[Start of Attachment]

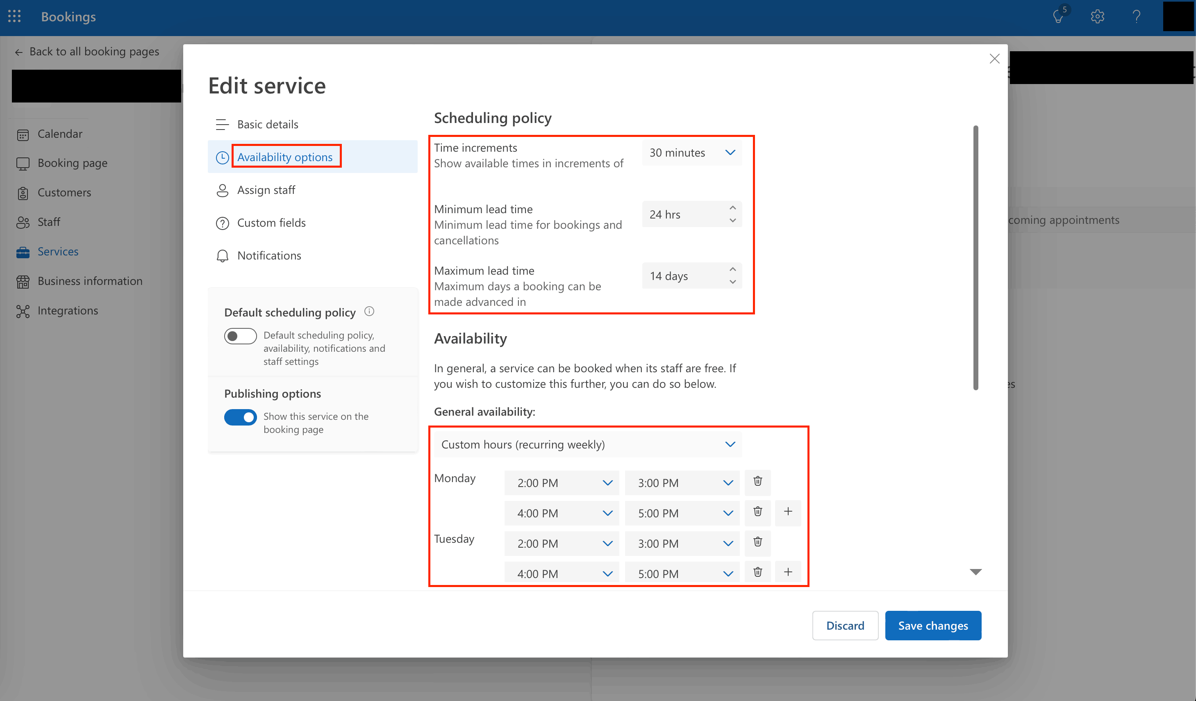Turn off Show this service on booking page
The width and height of the screenshot is (1196, 701).
tap(240, 417)
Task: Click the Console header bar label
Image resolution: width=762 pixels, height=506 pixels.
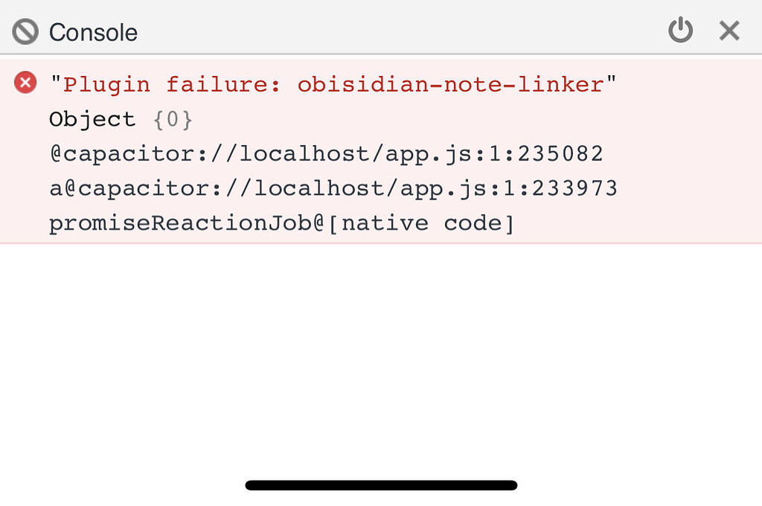Action: pyautogui.click(x=92, y=32)
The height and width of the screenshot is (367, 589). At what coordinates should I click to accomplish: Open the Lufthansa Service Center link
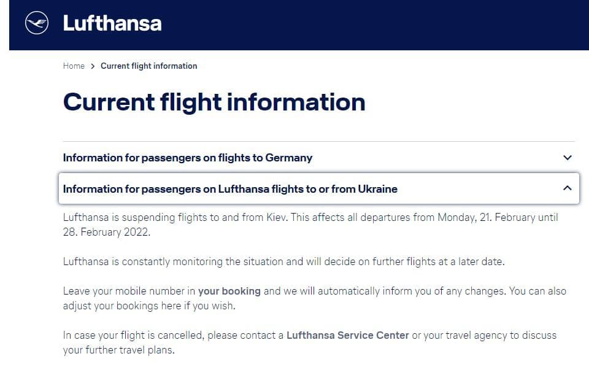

[End of Attachment]

:: DIRECTIONS FOR THIS TASK ::
Exact copies of the lines from the one containing "Task: Click the Console header bar label" through the end of the records above are required, with no pictures among them.

:: EXERCISE SOLUTION ::
Task: Click the Console header bar label
Image resolution: width=762 pixels, height=506 pixels.
Action: pyautogui.click(x=92, y=32)
The height and width of the screenshot is (367, 589). At what coordinates should I click to accomplish: Open the Lufthansa Service Center link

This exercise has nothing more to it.